面積と種数の関係
出典: フリー百科事典『ウィキペディア(Wikipedia)』 (2021/10/10 07:33 UTC 版)
島に生息する生物数についての説明については複数の説がある。詳細は種数面積関係を参照されたい。以下に、代表的な説である種数平衡説について説明する。 島の面積と生息生物種の数に密接な関係があることは、古くから指摘されて来た。一般的には、面積が広いほど多くの種数が生息可能である。これは、納得しやすい。島が広いほど、環境も多様である可能性が高く、個体群も大きいものが維持できるからである。事実、日本列島のような、ひとまとまりの島において、ある分類群を取り上げ、島の面積とその種数をグラフに書けば、面積と種数の強い相関をあらわす、一定の曲線が示せる。
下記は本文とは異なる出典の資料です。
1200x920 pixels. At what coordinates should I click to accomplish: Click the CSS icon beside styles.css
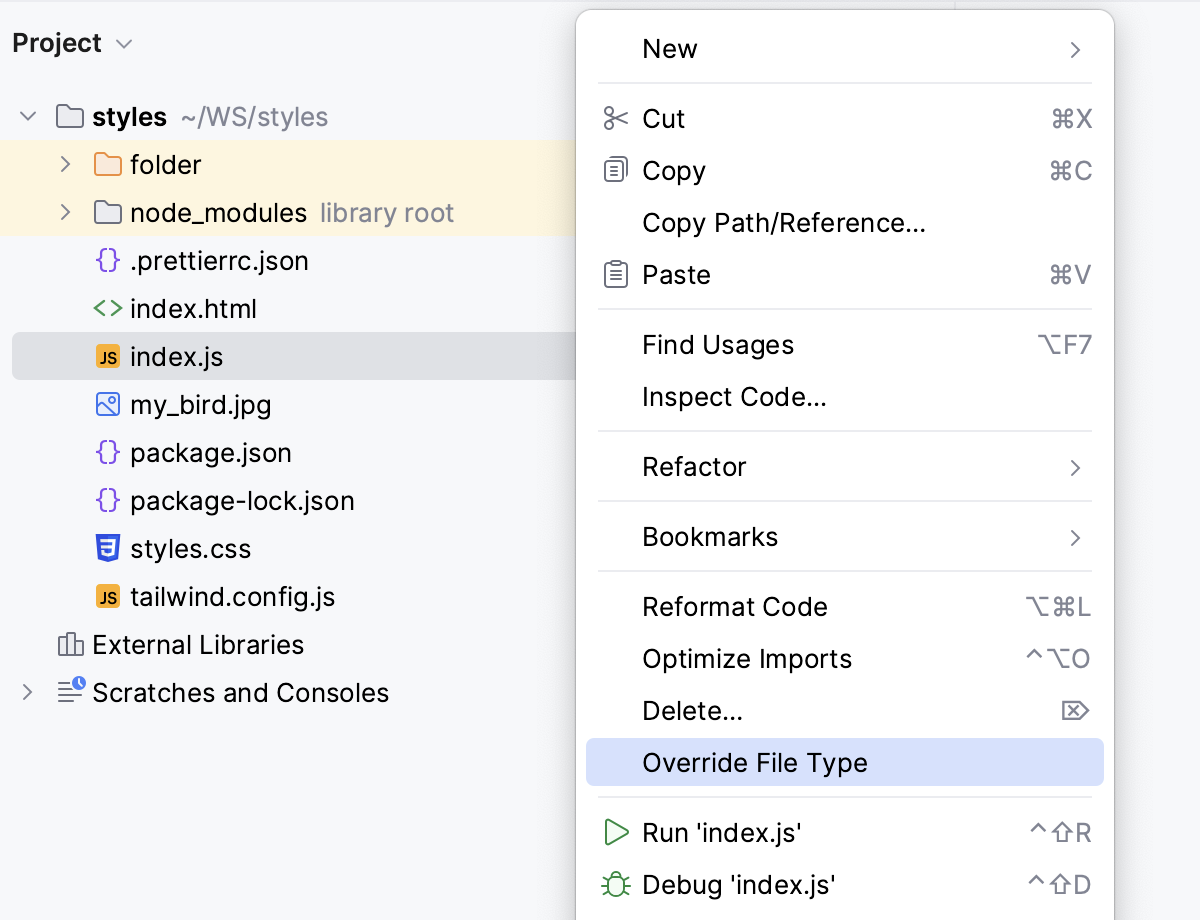[108, 549]
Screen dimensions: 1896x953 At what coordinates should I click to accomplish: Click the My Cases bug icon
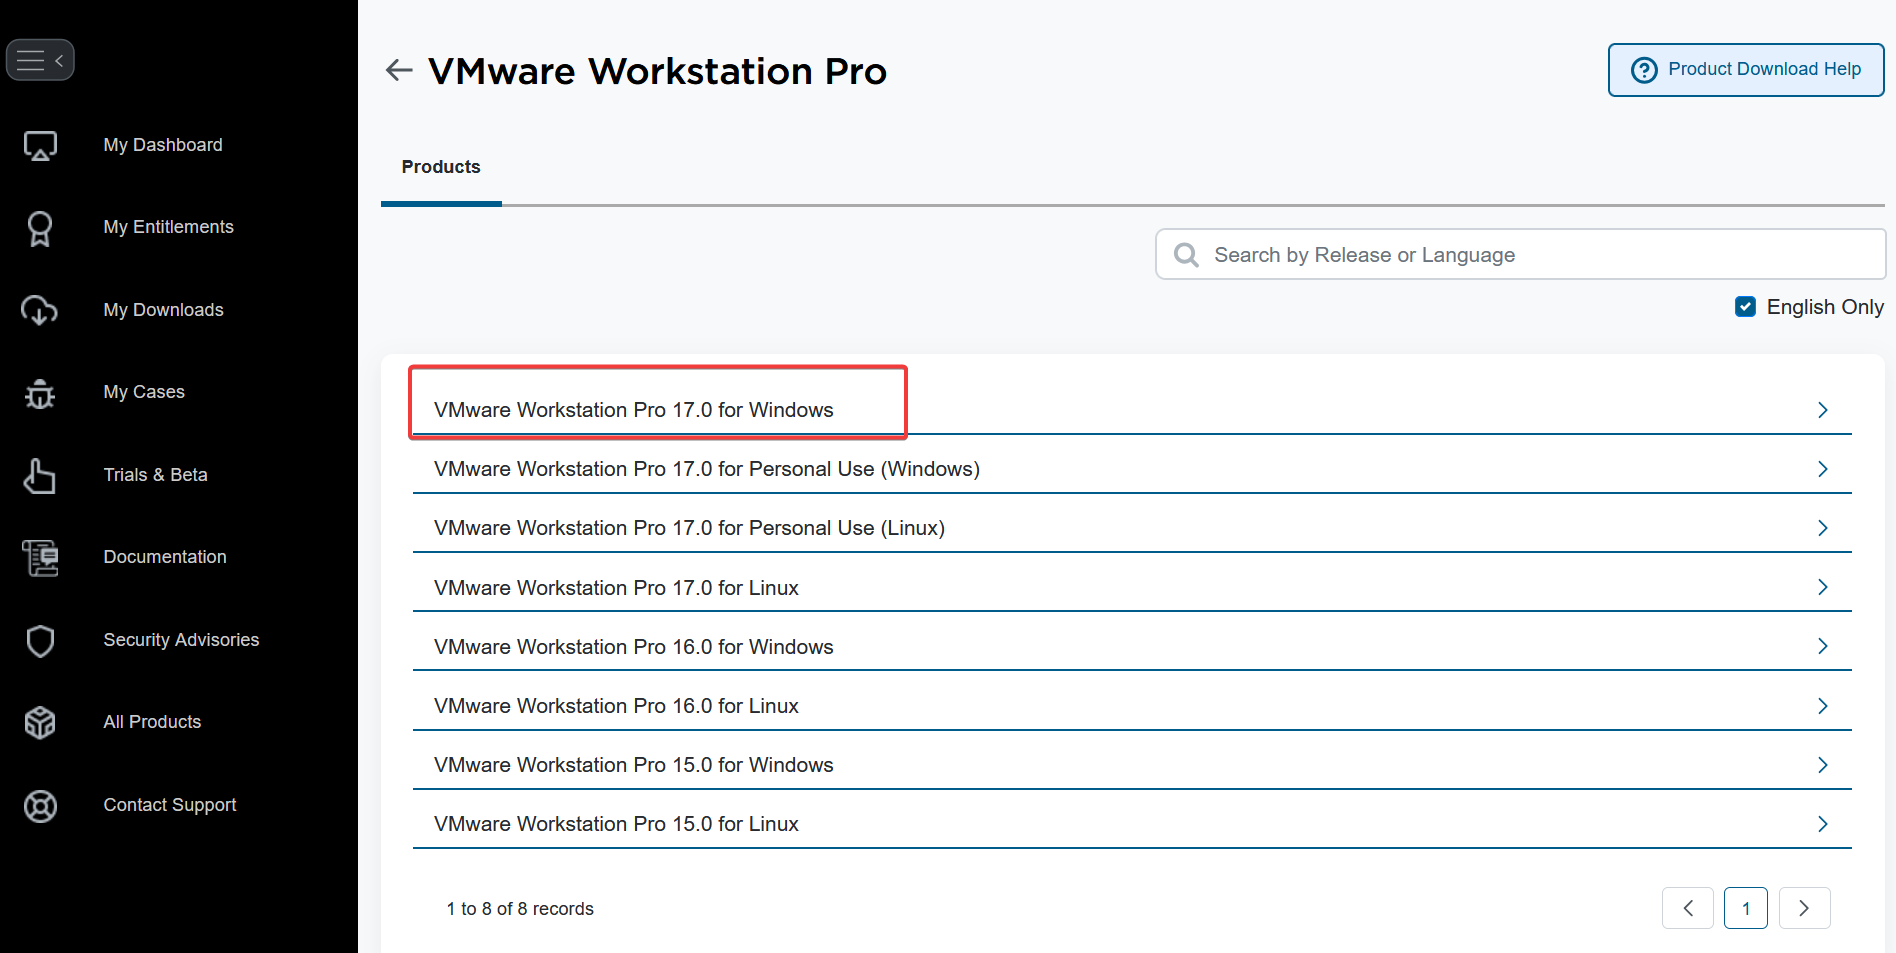click(40, 393)
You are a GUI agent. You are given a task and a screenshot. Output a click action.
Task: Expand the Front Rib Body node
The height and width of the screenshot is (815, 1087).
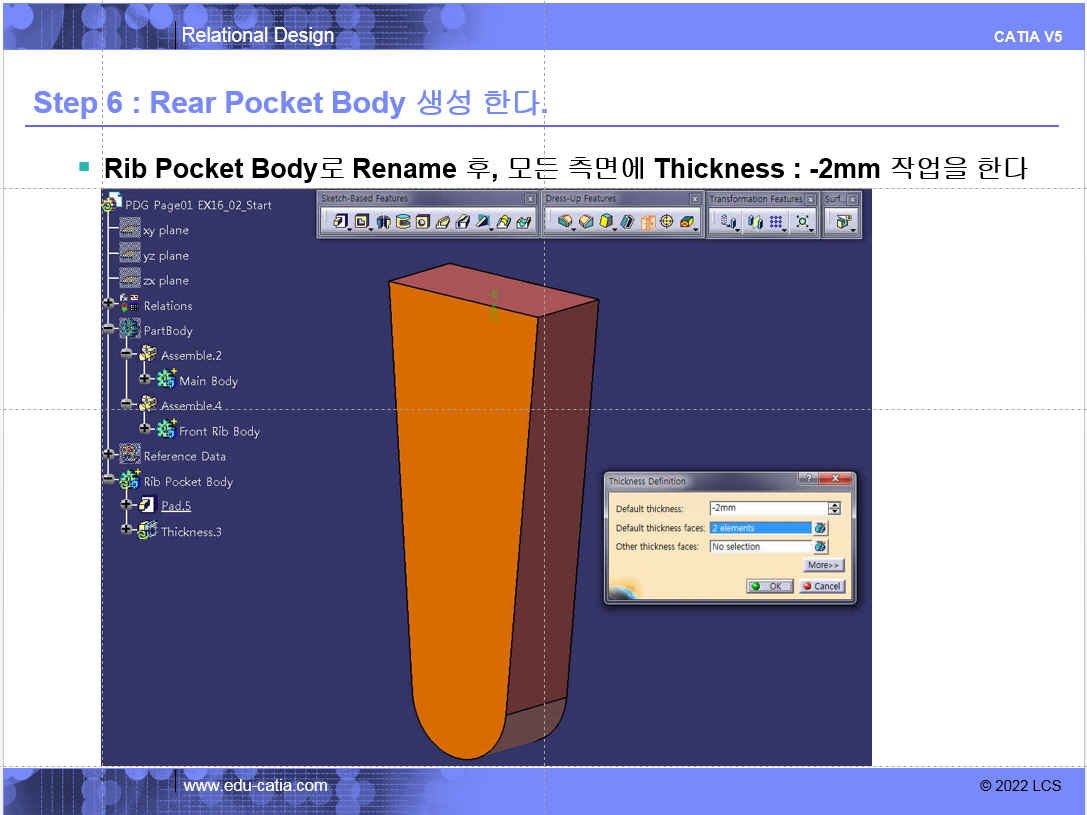[x=146, y=431]
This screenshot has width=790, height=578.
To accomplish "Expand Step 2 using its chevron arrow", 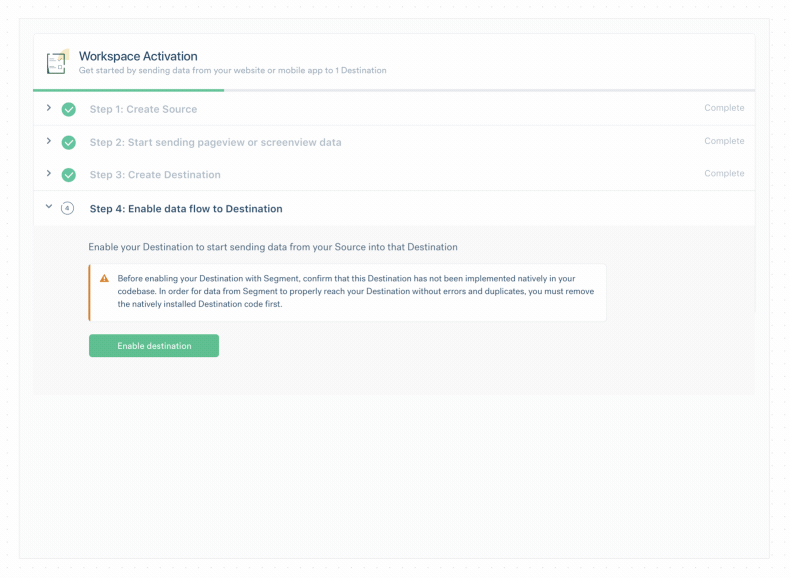I will pyautogui.click(x=49, y=141).
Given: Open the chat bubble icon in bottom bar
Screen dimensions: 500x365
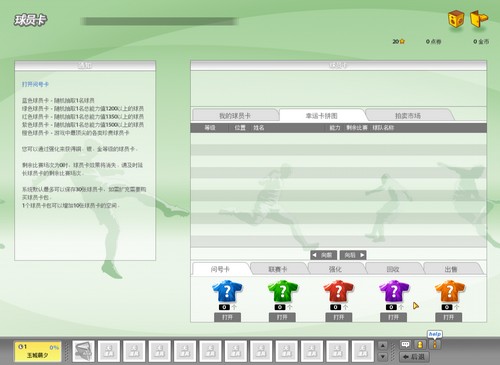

しかし、別の群島での同じようなグラフを書けば、また違ったものとなり、特に海洋島では、種数がはるかに少ない場合が多く、その理由に明確な説明を示せなかった。 これを打破したのが、R.マッカーサーとE.O.ウィルソンの種数平衡説である。彼らは、島の生物の個体群は、少しずつ入れ替わっているのだと考えた。まず、島の生物の個体群は、一定の確率で絶滅していると考えた。どのような個体群でも、絶滅の危機は存在するが、島ではそれは現実のものであって、特に島が小さければ、その危険はずっと大きくなる。これは、島が小さければ、維持できる個体数は小さくなるので、当然である。つまり、このままでは、島の生物は次第にその種数を減らしてしまう。 他方、島へ侵入する生物種も存在する。それがどのような形であれ、外から島へ入り込んだ生物のうち、ある程度の割合で、定着するものが出るとみなすのである。そうすると、そのような侵入する種の数は、何で決まるかと言えば、供給源、すなわち、大陸からの距離によって決まると考えた。大陸から遠ければ遠いほど、生物が到着する確率は低くなるから、侵入する種数は少なくなるわけである。 すなわち、島の生物種数は、次の2つの現象の影響下で、一定の値になると考える。1:島の面積が小さいほど、存在する生物種の絶滅確率は大きくなる。2:島が大陸から離れているほど、島に侵入する生物種の数は少なくなる。 この考えは、実際の島だけではなく、生息可能な環境が島のように離れ離れになっている生物の場合(例えば都市の中心にある自然公園や保護林)にも適用できる事から、重要な考え方である。